Because the rate or timing of cilia formation relative to cell division might influence Hh signaling, we performed live imaging to directly observe cilia growth over time. To do this, we created the constructs sox19a:arl13b-GFP and sox19a:mCherry-CaaX, which use sox19a regulatory DNA to express cilia and membrane markers in neural progenitors. We co-injected these constructs into newly fertilized zebrafish eggs and screened the embryos at 24 hpf for doubly labeled spinal cord cells, which we then followed using time-lapse confocal microscopy. As cells divided, cilia were retracted (Fig. 5G-I) and then quickly reformed (Fig. 5K). By measuring the rate of cilia regrowth following division, we found that cilia extended more rapidly in miR-219 MO-injected embryos than in control embryos (Fig. 5N). Most of the accelerated growth in miR-219 MO-injected embryos occurred in the first 30 min, raising the possibility that Par proteins promote initiation of ciliogenesis. Consistent with the static cilia length measurements above (Fig. 5A,D), the cilia were also longer in miR-219 MO-injected embryos at the end of the imaging period (Fig. 5N).
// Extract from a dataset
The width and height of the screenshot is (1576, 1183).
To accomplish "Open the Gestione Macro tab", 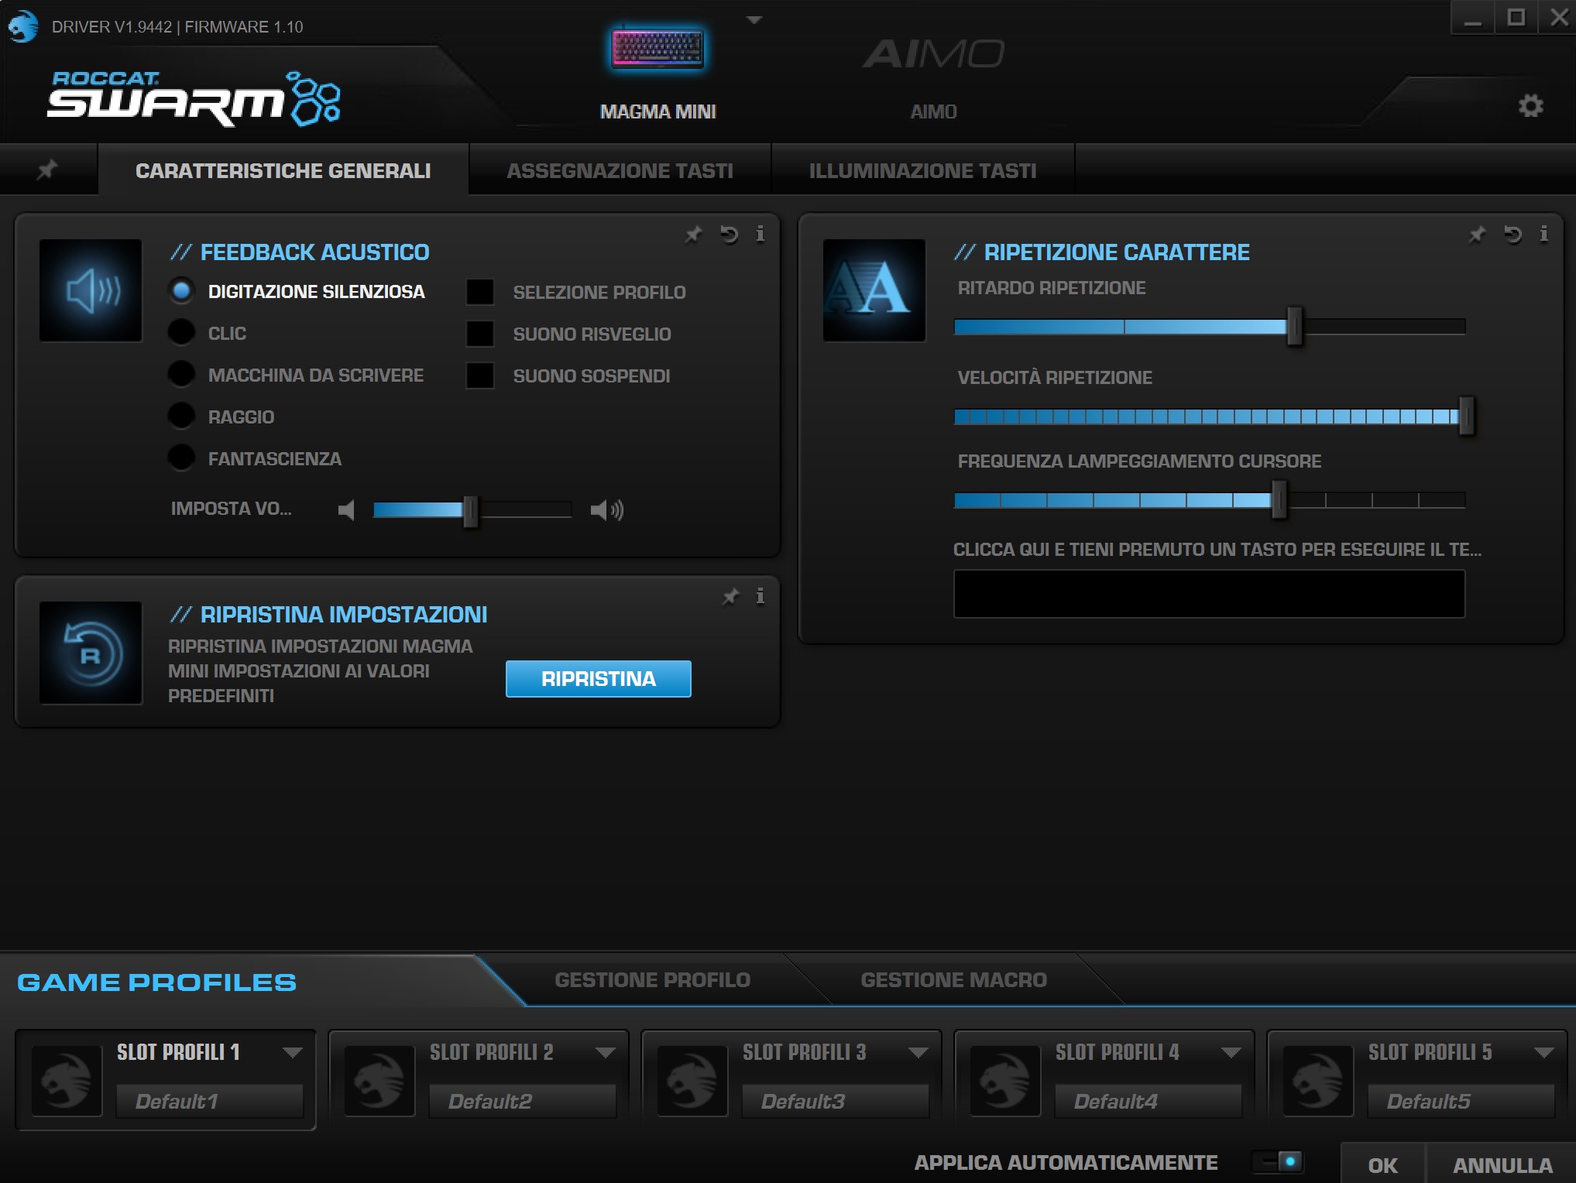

Our data provide evidence that downregulation of apical Par proteins by miR-219 reduces cilia length and growth rate, dampens the Hh signaling response and promotes the loss of neural progenitor characteristics. Does modulation of cilia dynamics account for modulation of Hh signaling and cell cycle exit? Mouse embryos lacking cilia are nearly devoid of Hh signaling (Huangfu et al., 2003; May et al., 2005) and mouse mutations that alter cilia formation also disrupt Hh signaling (Gray et al., 2009; Heydeck et al., 2009; Zeng et al., 2010) suggesting that regulation of ciliogenesis could have corresponding effects on Hh signaling. Zebrafish embryos that lack functions of Ift88 or Talpid3 have no primary cilia and are deficient for high-level Hh signaling but have expanded low-level signaling (Ben et al., 2011; Huang and Schier, 2009), suggesting that in zebrafish, cilia promote efficient Hh signaling. To test whether or not primary cilia, independent of apical Par protein functions, are necessary for neural progenitor maintenance, we examined dzip1 mutant embryos, which lack primary cilia and have a Hh signaling profile similar to that of Ift88 and Talpid3-deficient embryos (Wolff et al., 2004; Sekimizu et al., 2004; Kim et al., 2010; Huang and Schier, 2009; Tay et al., 2010). At 3 and 5 dpf, dzip1 mutant animals had similar numbers of Sox2+ and PH3+ spinal cord cells as the wild type (Fig. 6A-H), indicating that the lack of primary cilia does not cause depletion of neural progenitors. Thus, the low level of Hh signaling in dzip1 mutant embryos is sufficient to maintain neural progenitors. These results raise the possibility that apical Par proteins maintain Hh signaling and neural progenitors via cilia-dependent and -independent mechanisms.

Fig. 6.

Cilia-deficient mutant embryos have normal numbers of neural progenitors. (A-H) All images show representative transverse sections through trunk spinal cords of 3 and 5 dpf embryos with dorsal up. Dashed circles outline spinal cords. Representative images of control embryos at 3 dpf (A,B) and 5 dpf (C,D). Immunohistochemistry to detect neural progenitors marked by Sox2 expression (A,C) and phosphohistone H3 (PH3) to detect cells undergoing mitosis (B,D). dzip mutant embryos were also labeled with Sox2 at 3 dpf (E) and 5 dpf (G) and PH3 at 3 dpf (F) and 5 dpf (H).

Fig. 6.

Cilia-deficient mutant embryos have normal numbers of neural progenitors. (A-H) All images show representative transverse sections through trunk spinal cords of 3 and 5 dpf embryos with dorsal up. Dashed circles outline spinal cords. Representative images of control embryos at 3 dpf (A,B) and 5 dpf (C,D). Immunohistochemistry to detect neural progenitors marked by Sox2 expression (A,C) and phosphohistone H3 (PH3) to detect cells undergoing mitosis (B,D). dzip mutant embryos were also labeled with Sox2 at 3 dpf (E) and 5 dpf (G) and PH3 at 3 dpf (F) and 5 dpf (H).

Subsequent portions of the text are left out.